:: WHAT THIS TASK INVOLVES ::
Go to the line holding "Click rank number 10 in the table" in the entries below and write out exactly every line down to and including the line holding "Task: Select Clementine in the drivers list".

BEGIN GIVEN DATA

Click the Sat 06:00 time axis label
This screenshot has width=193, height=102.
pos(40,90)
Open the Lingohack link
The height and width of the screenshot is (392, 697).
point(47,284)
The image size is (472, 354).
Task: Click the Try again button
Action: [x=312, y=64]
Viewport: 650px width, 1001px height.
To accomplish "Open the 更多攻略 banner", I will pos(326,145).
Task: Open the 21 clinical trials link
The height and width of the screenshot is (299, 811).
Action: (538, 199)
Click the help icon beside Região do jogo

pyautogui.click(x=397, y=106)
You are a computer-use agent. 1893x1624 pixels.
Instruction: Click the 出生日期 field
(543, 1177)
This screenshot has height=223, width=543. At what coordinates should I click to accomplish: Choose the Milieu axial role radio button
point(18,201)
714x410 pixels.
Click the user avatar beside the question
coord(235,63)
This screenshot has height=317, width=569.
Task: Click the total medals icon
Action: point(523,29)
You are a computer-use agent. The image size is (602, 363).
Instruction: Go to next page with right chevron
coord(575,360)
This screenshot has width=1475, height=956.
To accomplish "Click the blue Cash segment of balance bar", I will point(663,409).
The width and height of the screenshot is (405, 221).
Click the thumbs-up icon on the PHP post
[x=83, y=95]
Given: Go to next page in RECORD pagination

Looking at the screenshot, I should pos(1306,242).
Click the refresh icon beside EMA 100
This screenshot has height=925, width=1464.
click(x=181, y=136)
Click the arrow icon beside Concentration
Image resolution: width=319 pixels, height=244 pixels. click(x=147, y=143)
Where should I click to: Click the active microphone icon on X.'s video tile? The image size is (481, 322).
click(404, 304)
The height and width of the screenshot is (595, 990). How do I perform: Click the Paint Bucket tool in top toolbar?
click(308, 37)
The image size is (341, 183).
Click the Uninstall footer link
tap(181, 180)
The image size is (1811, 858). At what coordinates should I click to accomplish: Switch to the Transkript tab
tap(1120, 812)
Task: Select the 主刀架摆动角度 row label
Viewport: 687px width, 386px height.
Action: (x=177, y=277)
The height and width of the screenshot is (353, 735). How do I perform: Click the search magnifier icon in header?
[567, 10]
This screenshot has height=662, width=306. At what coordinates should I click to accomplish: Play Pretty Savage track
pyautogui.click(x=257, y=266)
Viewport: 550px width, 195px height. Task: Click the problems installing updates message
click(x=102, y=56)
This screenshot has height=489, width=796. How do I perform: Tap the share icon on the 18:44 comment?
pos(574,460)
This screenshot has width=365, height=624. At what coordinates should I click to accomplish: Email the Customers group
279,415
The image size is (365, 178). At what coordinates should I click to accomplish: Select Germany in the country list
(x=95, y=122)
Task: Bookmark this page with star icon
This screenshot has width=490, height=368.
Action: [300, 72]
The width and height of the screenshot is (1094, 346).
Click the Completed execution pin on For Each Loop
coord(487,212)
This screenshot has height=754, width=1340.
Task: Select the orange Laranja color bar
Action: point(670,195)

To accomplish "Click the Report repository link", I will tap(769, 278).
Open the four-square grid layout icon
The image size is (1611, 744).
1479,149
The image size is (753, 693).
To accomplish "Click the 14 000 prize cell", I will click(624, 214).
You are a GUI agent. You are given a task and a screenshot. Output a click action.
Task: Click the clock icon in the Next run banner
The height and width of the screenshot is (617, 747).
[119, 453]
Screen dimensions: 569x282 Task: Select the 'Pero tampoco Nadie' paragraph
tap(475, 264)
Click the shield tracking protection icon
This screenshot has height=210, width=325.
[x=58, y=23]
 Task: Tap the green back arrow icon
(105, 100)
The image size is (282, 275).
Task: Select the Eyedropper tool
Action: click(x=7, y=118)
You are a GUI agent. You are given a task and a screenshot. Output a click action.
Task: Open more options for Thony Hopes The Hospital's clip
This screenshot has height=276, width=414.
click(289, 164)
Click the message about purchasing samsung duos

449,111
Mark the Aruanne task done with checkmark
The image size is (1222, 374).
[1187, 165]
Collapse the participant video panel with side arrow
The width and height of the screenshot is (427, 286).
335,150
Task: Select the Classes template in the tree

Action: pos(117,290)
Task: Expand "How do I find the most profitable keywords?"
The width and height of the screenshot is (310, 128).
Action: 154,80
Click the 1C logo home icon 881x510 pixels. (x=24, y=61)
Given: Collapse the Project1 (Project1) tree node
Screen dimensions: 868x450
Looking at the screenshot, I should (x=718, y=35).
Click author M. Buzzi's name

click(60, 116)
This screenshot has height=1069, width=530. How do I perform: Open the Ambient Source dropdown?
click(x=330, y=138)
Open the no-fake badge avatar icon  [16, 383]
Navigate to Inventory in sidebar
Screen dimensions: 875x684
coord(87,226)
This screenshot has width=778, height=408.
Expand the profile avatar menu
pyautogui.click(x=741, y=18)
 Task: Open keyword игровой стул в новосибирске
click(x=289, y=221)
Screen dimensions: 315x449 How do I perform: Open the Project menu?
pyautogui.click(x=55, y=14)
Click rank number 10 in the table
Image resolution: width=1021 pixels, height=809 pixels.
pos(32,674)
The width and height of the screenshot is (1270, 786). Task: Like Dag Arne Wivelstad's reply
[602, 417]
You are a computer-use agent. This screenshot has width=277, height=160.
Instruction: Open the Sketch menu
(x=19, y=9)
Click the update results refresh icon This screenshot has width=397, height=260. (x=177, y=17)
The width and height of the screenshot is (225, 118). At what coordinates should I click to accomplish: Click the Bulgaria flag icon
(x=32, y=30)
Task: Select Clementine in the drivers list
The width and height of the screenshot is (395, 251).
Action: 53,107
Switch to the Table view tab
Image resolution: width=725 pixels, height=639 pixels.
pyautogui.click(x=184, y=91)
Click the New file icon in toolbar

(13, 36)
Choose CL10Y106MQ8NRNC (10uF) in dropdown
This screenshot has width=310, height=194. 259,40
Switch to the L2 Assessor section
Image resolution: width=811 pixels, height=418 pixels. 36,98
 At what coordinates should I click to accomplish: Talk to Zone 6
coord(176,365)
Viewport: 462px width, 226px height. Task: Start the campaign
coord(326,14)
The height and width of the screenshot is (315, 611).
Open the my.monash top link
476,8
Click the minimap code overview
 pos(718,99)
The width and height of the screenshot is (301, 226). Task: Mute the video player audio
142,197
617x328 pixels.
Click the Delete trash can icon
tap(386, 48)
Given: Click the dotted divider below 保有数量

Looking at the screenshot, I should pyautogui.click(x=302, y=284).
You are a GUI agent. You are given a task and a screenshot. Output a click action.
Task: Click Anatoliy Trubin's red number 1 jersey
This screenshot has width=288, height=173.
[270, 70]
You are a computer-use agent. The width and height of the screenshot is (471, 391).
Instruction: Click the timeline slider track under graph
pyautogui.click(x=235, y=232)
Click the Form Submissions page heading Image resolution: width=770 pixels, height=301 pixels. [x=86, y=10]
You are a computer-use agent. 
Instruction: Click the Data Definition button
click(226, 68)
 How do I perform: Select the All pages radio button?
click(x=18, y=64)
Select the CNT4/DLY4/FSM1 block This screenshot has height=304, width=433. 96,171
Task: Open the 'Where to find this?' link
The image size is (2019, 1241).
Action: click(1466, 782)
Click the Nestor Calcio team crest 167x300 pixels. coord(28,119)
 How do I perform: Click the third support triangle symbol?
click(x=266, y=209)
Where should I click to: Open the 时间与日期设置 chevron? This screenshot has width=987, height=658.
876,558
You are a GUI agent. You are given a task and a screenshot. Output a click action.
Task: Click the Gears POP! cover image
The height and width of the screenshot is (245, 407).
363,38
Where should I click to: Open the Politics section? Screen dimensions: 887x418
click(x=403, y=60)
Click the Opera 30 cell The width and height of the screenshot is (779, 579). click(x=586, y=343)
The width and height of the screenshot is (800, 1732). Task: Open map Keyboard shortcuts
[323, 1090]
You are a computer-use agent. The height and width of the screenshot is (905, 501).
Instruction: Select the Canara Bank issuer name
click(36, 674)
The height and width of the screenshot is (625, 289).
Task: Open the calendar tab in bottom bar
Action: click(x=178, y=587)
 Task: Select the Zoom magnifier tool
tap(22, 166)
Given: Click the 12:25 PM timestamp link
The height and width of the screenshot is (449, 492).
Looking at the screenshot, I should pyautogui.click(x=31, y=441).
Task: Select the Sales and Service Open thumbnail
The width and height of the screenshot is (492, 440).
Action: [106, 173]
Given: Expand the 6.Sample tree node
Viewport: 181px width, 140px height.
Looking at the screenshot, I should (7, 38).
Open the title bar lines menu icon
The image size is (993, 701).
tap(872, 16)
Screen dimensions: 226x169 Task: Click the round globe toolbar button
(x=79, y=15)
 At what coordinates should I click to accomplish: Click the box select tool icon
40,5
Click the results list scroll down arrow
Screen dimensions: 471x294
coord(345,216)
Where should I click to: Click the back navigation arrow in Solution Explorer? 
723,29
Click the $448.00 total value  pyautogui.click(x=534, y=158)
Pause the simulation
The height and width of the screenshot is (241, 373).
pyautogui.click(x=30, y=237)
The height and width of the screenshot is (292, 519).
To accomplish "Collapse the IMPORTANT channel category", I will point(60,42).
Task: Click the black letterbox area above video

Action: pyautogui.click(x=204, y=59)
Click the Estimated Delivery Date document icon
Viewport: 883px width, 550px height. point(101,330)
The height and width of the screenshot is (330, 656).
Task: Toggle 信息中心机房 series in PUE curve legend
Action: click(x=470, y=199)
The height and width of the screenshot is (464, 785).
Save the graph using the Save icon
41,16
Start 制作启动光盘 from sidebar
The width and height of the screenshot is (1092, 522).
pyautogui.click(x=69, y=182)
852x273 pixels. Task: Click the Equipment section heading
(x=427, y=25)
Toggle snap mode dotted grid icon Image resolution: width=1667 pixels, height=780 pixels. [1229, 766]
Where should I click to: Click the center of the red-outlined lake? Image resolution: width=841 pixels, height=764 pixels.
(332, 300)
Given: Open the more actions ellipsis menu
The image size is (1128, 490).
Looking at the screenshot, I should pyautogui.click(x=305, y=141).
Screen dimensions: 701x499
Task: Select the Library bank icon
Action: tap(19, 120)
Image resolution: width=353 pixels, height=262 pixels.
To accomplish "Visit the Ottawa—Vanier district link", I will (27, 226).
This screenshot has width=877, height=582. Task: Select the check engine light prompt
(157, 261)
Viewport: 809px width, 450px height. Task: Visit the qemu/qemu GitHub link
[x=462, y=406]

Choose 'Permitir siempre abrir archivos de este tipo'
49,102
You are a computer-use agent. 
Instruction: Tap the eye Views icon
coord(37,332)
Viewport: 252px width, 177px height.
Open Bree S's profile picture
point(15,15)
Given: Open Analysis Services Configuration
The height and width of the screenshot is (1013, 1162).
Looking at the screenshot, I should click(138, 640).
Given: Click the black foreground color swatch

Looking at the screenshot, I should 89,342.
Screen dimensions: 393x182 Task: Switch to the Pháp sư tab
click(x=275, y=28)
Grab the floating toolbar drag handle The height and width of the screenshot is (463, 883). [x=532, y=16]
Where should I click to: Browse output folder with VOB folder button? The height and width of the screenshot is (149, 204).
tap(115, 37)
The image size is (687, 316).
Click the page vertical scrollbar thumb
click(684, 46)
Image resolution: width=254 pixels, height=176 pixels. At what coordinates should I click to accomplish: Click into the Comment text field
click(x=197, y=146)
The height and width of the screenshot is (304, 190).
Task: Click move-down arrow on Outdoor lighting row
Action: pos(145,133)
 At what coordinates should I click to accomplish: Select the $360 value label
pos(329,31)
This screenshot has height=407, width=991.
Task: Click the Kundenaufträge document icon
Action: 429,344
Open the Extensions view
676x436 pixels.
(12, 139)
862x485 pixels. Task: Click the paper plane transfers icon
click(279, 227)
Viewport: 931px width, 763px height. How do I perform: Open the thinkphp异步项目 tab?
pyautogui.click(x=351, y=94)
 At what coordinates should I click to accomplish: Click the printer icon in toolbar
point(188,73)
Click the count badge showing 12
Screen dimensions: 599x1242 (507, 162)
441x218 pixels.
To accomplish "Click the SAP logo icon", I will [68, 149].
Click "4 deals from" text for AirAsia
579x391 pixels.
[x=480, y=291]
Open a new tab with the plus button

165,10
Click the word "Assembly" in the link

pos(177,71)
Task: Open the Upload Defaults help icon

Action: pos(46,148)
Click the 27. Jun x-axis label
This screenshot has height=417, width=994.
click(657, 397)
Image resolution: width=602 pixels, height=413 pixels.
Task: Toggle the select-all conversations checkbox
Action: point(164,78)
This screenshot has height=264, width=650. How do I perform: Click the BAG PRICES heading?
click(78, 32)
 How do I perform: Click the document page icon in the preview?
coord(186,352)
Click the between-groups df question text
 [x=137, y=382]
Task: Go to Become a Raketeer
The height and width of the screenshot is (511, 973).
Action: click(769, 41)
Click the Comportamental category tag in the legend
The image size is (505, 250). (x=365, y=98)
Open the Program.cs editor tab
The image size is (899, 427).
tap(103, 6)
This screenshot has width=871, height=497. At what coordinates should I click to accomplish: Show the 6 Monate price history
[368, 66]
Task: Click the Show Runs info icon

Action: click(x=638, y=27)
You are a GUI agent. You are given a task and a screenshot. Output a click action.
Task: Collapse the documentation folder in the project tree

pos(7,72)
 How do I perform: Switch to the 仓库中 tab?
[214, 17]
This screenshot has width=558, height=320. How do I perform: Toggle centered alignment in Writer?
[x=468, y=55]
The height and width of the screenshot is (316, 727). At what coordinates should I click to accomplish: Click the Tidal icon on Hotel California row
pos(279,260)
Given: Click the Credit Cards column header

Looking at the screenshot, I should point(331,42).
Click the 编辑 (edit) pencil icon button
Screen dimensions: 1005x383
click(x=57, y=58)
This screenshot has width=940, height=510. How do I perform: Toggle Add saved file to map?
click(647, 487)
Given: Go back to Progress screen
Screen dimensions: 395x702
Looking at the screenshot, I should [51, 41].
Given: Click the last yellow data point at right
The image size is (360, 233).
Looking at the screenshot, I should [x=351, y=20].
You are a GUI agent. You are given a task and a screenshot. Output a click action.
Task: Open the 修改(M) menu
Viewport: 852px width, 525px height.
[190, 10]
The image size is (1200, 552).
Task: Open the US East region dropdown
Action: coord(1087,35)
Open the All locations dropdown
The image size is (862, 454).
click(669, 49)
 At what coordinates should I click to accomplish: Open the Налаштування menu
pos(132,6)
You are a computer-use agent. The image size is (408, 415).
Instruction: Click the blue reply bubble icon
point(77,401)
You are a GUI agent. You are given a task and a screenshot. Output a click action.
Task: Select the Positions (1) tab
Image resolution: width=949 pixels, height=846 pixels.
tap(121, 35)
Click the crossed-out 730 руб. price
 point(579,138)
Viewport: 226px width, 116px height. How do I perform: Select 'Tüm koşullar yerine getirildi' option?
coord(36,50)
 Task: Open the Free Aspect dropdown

END GIVEN DATA

:: RESPONSE AREA ::
Click rank number 10 in the table
Image resolution: width=1021 pixels, height=809 pixels.
pos(32,674)
The width and height of the screenshot is (1270, 786). Task: Like Dag Arne Wivelstad's reply
[602, 417]
You are a computer-use agent. This screenshot has width=277, height=160.
Instruction: Open the Sketch menu
(x=19, y=9)
Click the update results refresh icon This screenshot has width=397, height=260. (x=177, y=17)
The width and height of the screenshot is (225, 118). At what coordinates should I click to accomplish: Click the Bulgaria flag icon
(x=32, y=30)
Task: Select Clementine in the drivers list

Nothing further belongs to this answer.